Page MenuHomePhabricator

detect all MediaWiki sites on the IWM
Closed, ResolvedPublic

Description

The current way to detect if a site uses the MediaWiki API is by querying a normal article page (e.g. the one given via the IWM) and search for a meta tag in the head tag of the HTML (e.g. <meta name="generator" content="MediaWiki 1.25wmf14" /> on the English Wikipedia).
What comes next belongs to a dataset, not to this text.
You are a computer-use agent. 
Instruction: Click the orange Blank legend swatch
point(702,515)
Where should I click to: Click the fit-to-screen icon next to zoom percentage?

The following sites don't have that tag:

None of those sites have also the information where the api.php can be found, which could've helped and is also necessary to reliably begin using that site via a bot.

Details

Related Gerrit Patches:
pywikibot/core : masterAdd site_detect.load_site
pywikibot/core : masterAdd site detection tests

Event Timeline

jayvdb created this task.Feb 4 2015, 9:43 PM
jayvdb raised the priority of this task from to Medium.
jayvdb updated the task description. (Show Details)
jayvdb added a subscriber: jayvdb.
Restricted Application added a subscriber: Aklapper. · View Herald TranscriptFeb 4 2015, 9:43 PM
XZise updated the task description. (Show Details)Feb 4 2015, 11:11 PM
XZise set Security to None.
XZise added a subscriber: XZise.Feb 4 2015, 11:15 PM

The question is what to do with those sites. In theory it would be possible to predefine those and not automatically detect them. The meta/generator tag is only necessary to start it if the site is unknown. In fact I don't think it's as necessary as determining where the api.php is. If the api.php can be found it's better than determining the generator as that would allow pywikibot to test if it behaves like MediaWiki too. And by doing that it would be also able to determine the version, and thus making the generator information obsolete.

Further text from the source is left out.